Our friend and veteran cattleman Bill Roberts spotted 7’s dam Cashtiller on a visit to Gavin Hunter’s Tillbrook farm near Cambridge, England, and his judgment was confirmed by pictures and then our first visit along with 50 other Devon breeders on the 2010 tour. 

It was then that we formed a friendship with Tillbrook’s Gavin Hunter and arranged for Cashtiller embryos.  Cash was still producing but had retired from the show ring. 

Tilbrook Cashtiller
Tilbrook Cashtiller

Her record included three grand national championships…and almost as important (ok, more important) for three years in a row her bull calves topped the national sales.

Cashtiller genetics run deep at Thistle Hill…not only in our traditional English herd but a Cash son we named Churchill has made a major impact on our American herd as well.

And we still maintain a store of Cashtiller embryos from that first flush.  You never know.

The cost of doing business…

..Bayer, seeing the handwriting on the wall, has agreed to a ten-billion dollar out of court settlement to get rid of the lawsuits against its Roundup weed killer.  Juries haven’t accepted the various company-friendly investigations that cleared Roundup (aka: glysophate) of any connection with the cancer deaths of its users.

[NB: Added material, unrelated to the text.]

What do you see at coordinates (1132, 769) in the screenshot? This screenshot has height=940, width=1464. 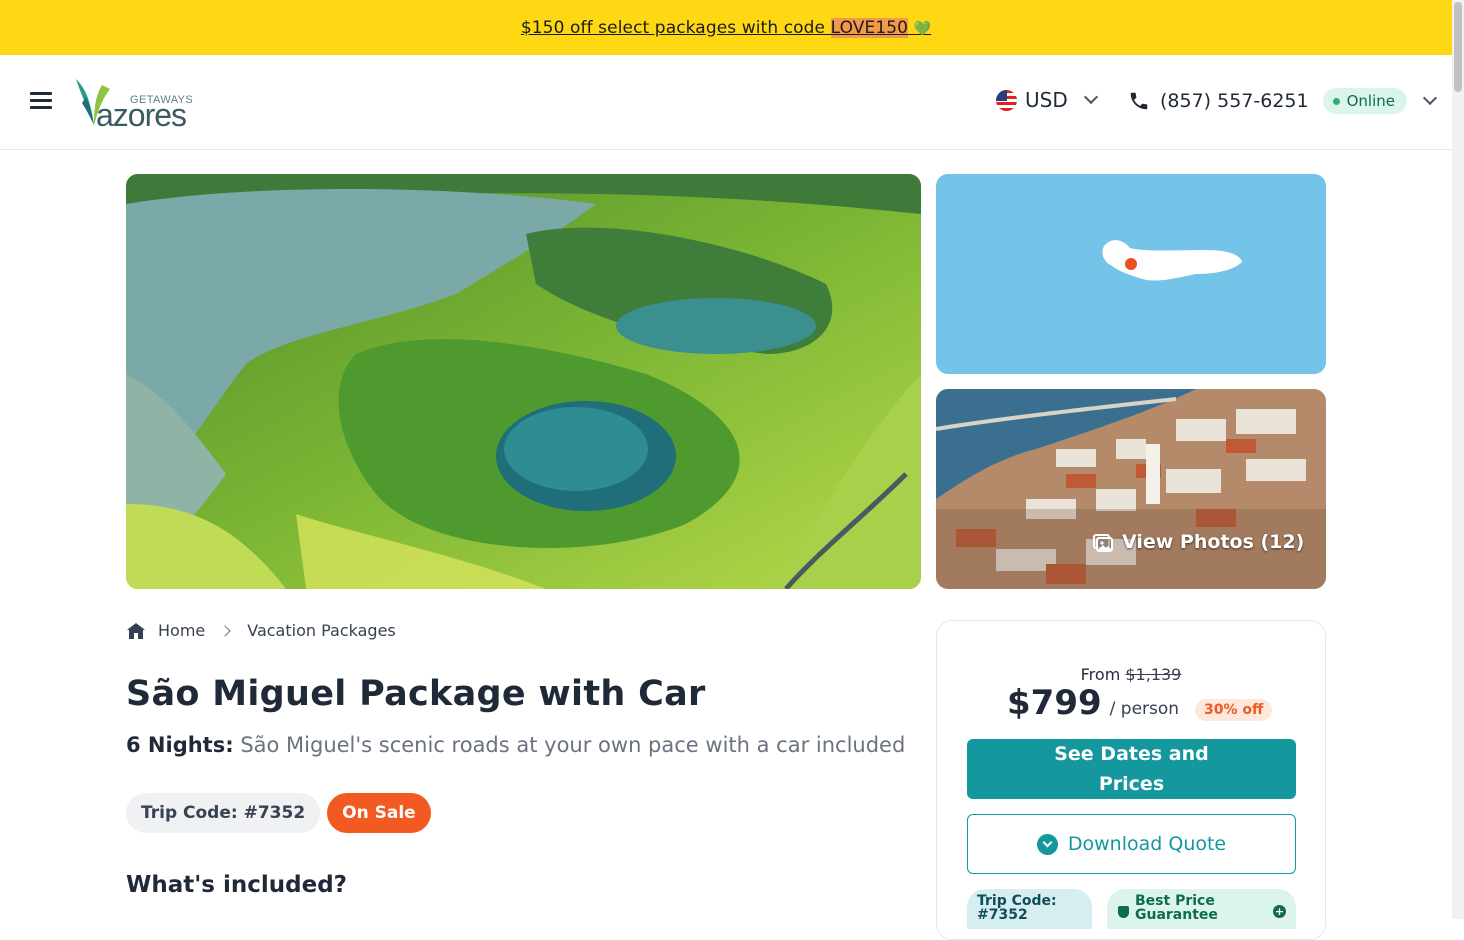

Ten-billion sounds like a lot but when allocated among potential claimants, its not very much.  Not only that, Bayer is free to continue marketing Roundup without any cancer warning on the label.

You can read the story by going to this website.

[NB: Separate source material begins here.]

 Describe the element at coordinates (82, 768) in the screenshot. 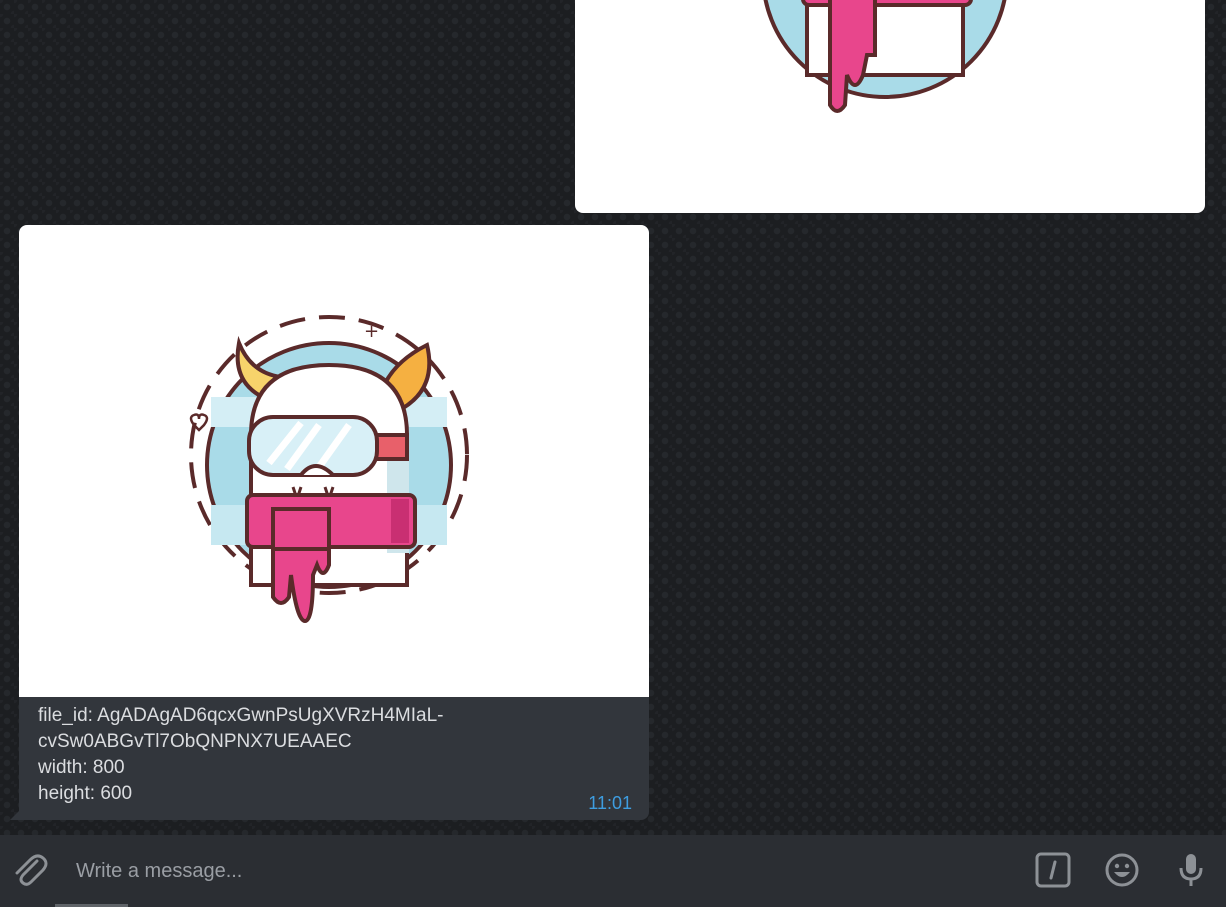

The Thistle Hill Alumni Club…

…and a recent graduate…Equinox.  He’s a combination of our top English lines.

Equinox - Thistle Hill Farm

Equinox is not quite two years old and at 900 pounds has a lot of growth yet to come.  But he went right to work covering the herd at Spring Pastures farm in Maryland.

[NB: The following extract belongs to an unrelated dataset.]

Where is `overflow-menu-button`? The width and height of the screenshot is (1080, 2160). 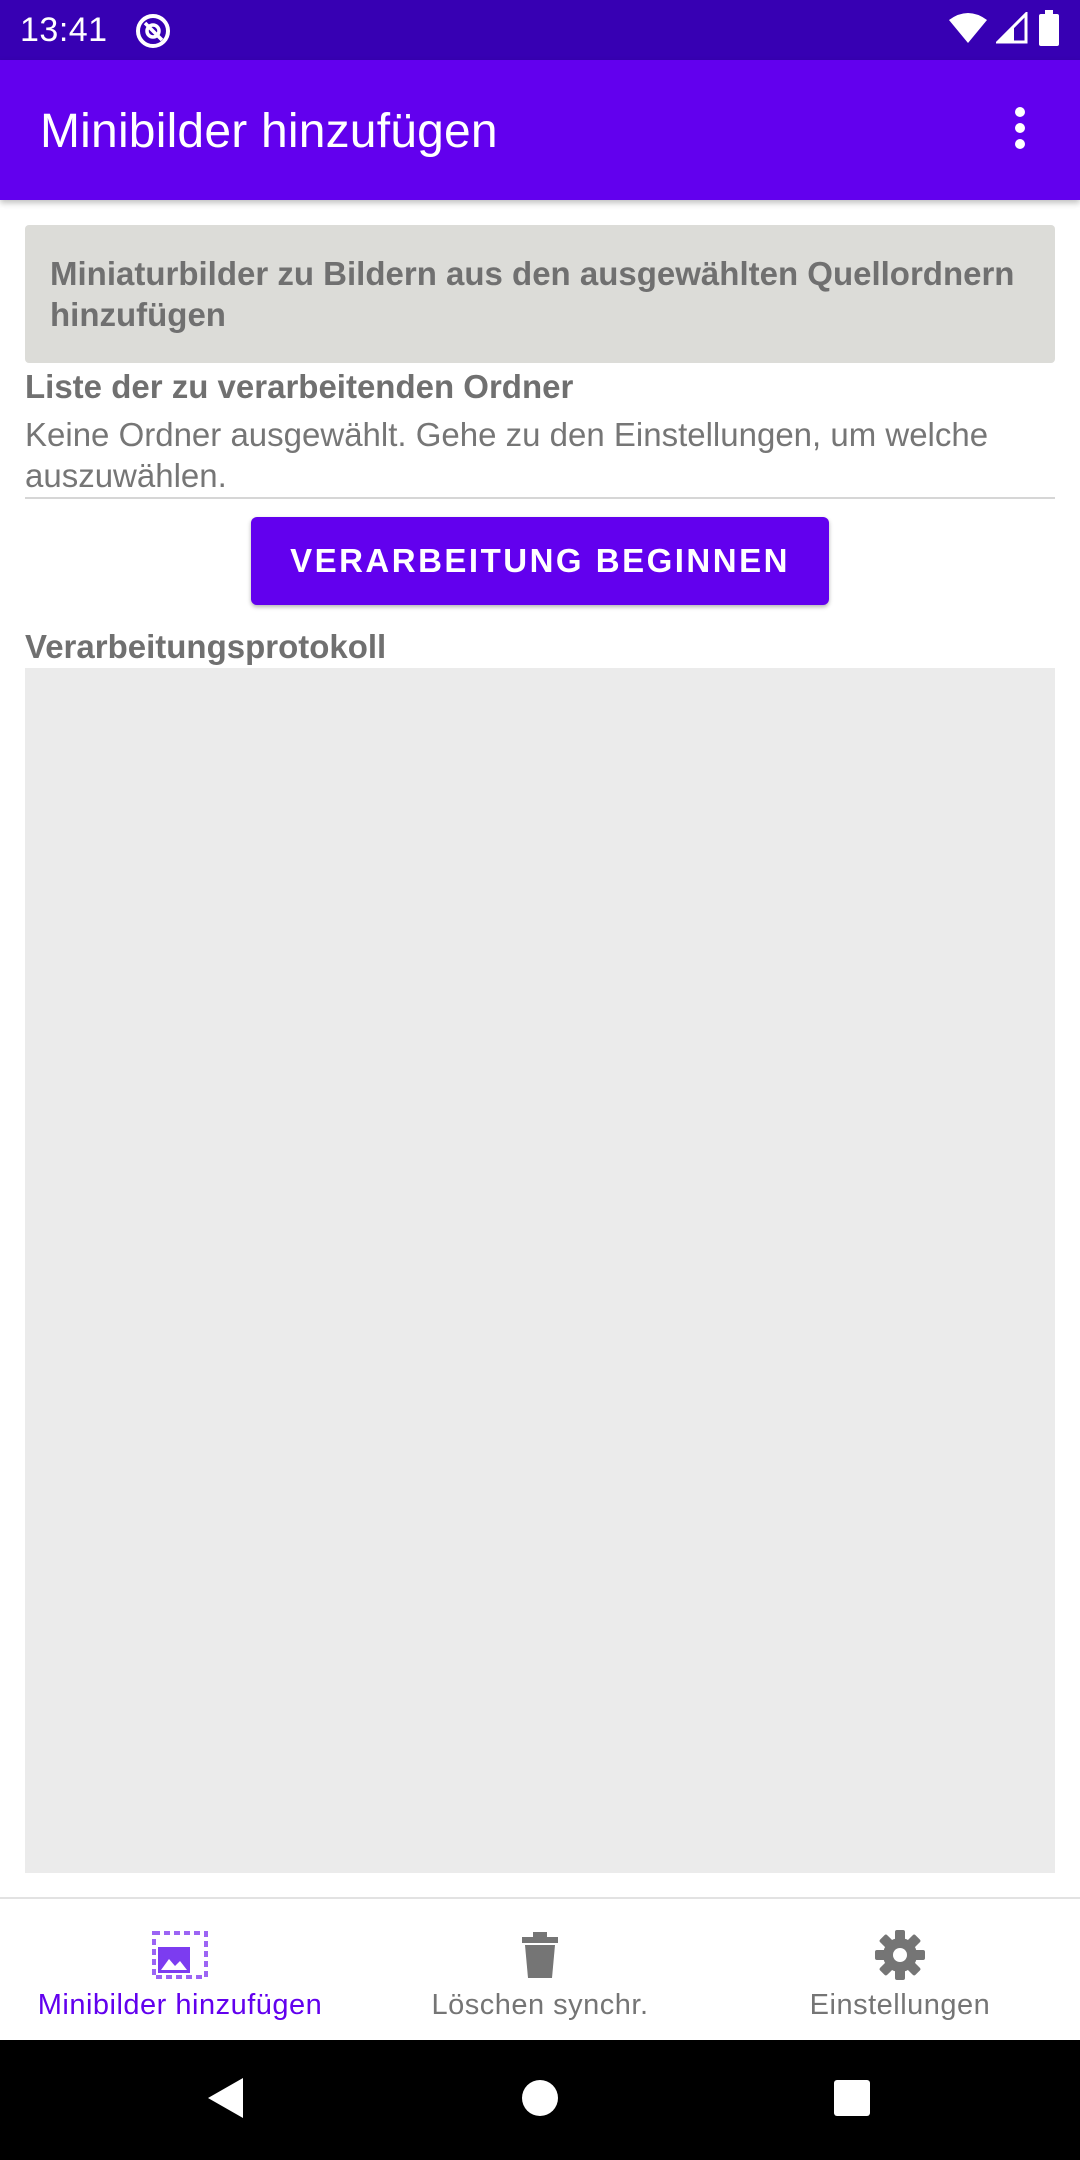 overflow-menu-button is located at coordinates (1020, 130).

The Equinox pedigree includes such top names as Falcon, Cashtiller, Buttercup…all the result of a ten year search we made through Devon country in their native England.

That dark ruby red haircoat and the spotless muzzle are two guarantees of a pure traditional Devon!

Reddi - Thistle Hill Farm

This is the second bull we sent to Spring Pastures Farm and owners Brooke Henley and Tom Garnett.  Reddi was the first…and after almost 10 years, he’s moved on to another farm in Pennsylvania!

Longevity is another attribute of the best Devon.


What could possibly go wrong…

…China will protect us!

The United States and China are wrapping up the agriculture portion of their trade talks and the two countries have agreed to open their markets to chickens.

China has a history of dumping its contaminated food products here…well other things too, including toys.  Our only protection is going to be an occasional audit…whatever that entails…after China’s chickens have already been shipped!

Here’s the story:

How will we know when we’re eating chicken from China? We won’t!


Our namesake…


…and a stubborn little plant!  The Canadian Thistle dominated our pastures 20 years ago…along with Rosa multiflora.  It’s taken a long time (and many grandchildren serving hard labor) to get both weeds to manageable proportions.

We simply keep cutting them to ground level and eventually the plant gets the message and quits trying.

The multiflora was an earlier brainchild of someone who wanted to duplicate European hedgerows on this property.

While neither is considered edible, we’ve heard of people successfully training their cows to consume thistles.  They simply spray the plants with fish oil,  the cattle love it and eventually the fish oil isn’t necessary.